# Perhaps paramedic school isn't for you



## owl (Oct 3, 2012)

If you are considering entering paramedic school for the sole purpose of thinking it will give you the advantage of getting into nursing, PA or medical school, I urge you to think twice before enrolling.

 Why should we choose you over a student who wants to become a career paramedic? 

 Why should a career EMS department hire you, knowing that you will leave in 4-5 years?

 What commitment will you have to that department if you are busy trying to get into another school?

 If you have a tough time answering these questions, please leave the spots open for the students that want to be paramedics.

 As a paramedic, instructor and preceptor, the one comment that amuses me is "I can't imagine working on an ambulance as a career."
  Why did you become a paramedic in the first place? Why did you enroll in paramedic school? Why would I want someone taking care of the ones I love and care about with that attitude? 

 I'm not knocking nurses or docs who at one time where paramedics. The ones I have worked with all LOVED being a paramedic. As a matter of fact, I spoke with a medical director who still works as a paramedic a few times a month.


----------



## firecoins (Oct 3, 2012)

Keeping a medic for 4 or 5 years probably isn't seen as a negative around here. That's about the length of an EMS career considering the other allied health field make 2x without the abuse on the body.


----------



## VFlutter (Oct 3, 2012)

owl said:


> If you are considering entering paramedic school for the sole purpose of thinking it will give you the advantage of getting into nursing, PA or medical school, I urge you to think twice before enrolling.
> 
> Why should we choose you over a student who wants to become a career paramedic?



I can understand your point and appreciate the fact that you feel so passionately about your profession. That kind of professional pride is what EMS needs. In a perfect world it would be great if every EMS student went in with the intention of making this a life long career. However this is not a perfect world and EMS really is not that promising for an actual career.  

As long as EMT/Medic stays an easily obtainable certification then people will use it as a stepping stone for bigger and better things. Many people do go into EMS knowing that one day they will move on but the vast majority do not realize this until they have worked and seen the flaws for themselves. 

What would EMS be like if schools would only accept students who signed a contract to work for 5 years? Do you think this would improve EMS? Would the quality of medics be better? 

What would this do to the relationship between professions? If I was never allowed into EMS because I was in nursing school then I would be a much different nurse, for the worse. I would just look at EMS as those ambulance drives bringing me a patient. Are the many RNs, RTs, MDs not better because of their experience in EMS? You want to end that?

What does EMS have to offer that will keep the best and brightest in the profession? If you want to take students solely on their desire to be a lifelong medic than good luck. You will just be adding fuel to the "Too smart to be a paramedic" fire.


Instead of focusing on excluding people and trying to keep people in this low quality EMS system focus on improving the system, through increased education and standards, so that people have a reason to stay.

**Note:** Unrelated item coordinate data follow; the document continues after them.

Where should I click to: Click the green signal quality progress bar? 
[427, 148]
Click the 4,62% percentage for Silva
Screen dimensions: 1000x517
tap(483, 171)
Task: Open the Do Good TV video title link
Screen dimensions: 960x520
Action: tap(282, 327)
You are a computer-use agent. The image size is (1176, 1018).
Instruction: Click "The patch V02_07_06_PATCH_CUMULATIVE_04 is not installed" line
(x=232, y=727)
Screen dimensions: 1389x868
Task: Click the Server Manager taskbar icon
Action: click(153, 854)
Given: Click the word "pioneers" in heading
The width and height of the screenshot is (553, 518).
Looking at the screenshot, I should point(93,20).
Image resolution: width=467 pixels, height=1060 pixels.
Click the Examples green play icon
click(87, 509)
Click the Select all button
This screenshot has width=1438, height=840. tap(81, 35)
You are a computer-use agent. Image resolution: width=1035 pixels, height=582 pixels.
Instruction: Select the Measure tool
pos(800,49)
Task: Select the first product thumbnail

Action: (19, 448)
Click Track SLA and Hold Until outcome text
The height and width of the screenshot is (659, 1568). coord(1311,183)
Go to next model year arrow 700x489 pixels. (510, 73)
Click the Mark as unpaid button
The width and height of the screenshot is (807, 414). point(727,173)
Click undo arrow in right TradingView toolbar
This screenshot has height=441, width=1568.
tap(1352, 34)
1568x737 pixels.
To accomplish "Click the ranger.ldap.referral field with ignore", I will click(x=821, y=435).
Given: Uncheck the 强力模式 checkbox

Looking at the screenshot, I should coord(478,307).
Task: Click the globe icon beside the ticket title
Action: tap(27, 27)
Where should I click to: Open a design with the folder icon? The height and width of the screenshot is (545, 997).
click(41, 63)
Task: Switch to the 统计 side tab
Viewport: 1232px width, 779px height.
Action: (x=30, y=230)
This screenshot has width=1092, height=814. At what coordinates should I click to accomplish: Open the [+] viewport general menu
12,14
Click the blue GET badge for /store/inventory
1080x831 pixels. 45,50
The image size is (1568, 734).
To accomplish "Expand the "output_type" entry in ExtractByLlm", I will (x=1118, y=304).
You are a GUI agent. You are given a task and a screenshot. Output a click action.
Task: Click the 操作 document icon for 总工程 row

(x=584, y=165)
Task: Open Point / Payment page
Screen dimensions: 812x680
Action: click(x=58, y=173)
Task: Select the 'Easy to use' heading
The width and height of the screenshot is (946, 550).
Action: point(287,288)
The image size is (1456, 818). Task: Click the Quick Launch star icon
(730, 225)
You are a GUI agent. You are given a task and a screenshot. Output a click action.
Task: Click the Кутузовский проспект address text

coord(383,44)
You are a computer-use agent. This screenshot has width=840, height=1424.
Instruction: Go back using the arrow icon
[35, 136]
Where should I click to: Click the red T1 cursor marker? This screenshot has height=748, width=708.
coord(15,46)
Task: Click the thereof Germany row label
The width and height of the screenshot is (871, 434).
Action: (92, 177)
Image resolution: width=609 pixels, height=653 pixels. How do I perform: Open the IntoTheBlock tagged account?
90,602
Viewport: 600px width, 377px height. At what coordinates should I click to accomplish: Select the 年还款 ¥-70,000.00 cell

In the words of Mark Walberg "i'm a peacock you gotta let me fly". And unfortunately there is no room for me to fly in EMS, im just too damn colorful


----------



## Veneficus (Oct 3, 2012)

*I accept your challenge*



owl said:


> If you are considering entering paramedic school for the sole purpose of thinking it will give you the advantage of getting into nursing, PA or medical school, I urge you to think twice before enrolling.



I don't.

Despite my opinion that PAs are the bane of medicine, some programs require healthcare experience prior to being admitted. Being a paramedic offers the experience of having to make independant judgements often without consult. Aside from a handful of very specialized nursing disciplines and physicians, I know of no other healthcare field that does so that has such a range of options both right and wrong to choose from.

Being a medic grants a host of valuable experiences and even skills. (absolutely nobody rivals my skill at putting in an IV) Additionally from being on the low end and working my way up, when I ask people to do things in the hospital, it carries the respect earned from somebody who has actually had to do the grunt work themself. 



owl said:


> Why should we choose you over a student who wants to become a career paramedic?



:rofl::rofl::rofl:

Because you are one of hundreds if not thousands of paramedic programs in the US and if you want to keep your job, you better have full classes regularly. Paramedic programs don't offer enough to be selective.

I even taught at one that almost closed its program when it raised the standards because every paramedic student in the area decided it was easier to go someplace else and not have to spend that much time or do that much work. Enrollment went from 3 classes of 30 people to 1 class of 5 in 1 semester. 

I promise you that your program, no matter how good, isn't too far off of the average.

Additionally, volunteers are often not "career" paramedics. If medic schools only accepted potential career medics, they would never take people who were just going to "volunteer."

Furthermore, dual role fire services look at medic as an addendum cert to firefighting. Similar to hazmat, tech rescue, etc. Using your "career medic" logic, medic schools would have to exclude admission to aspiring dual role firefighters as well and those already in the fire service advancing their education.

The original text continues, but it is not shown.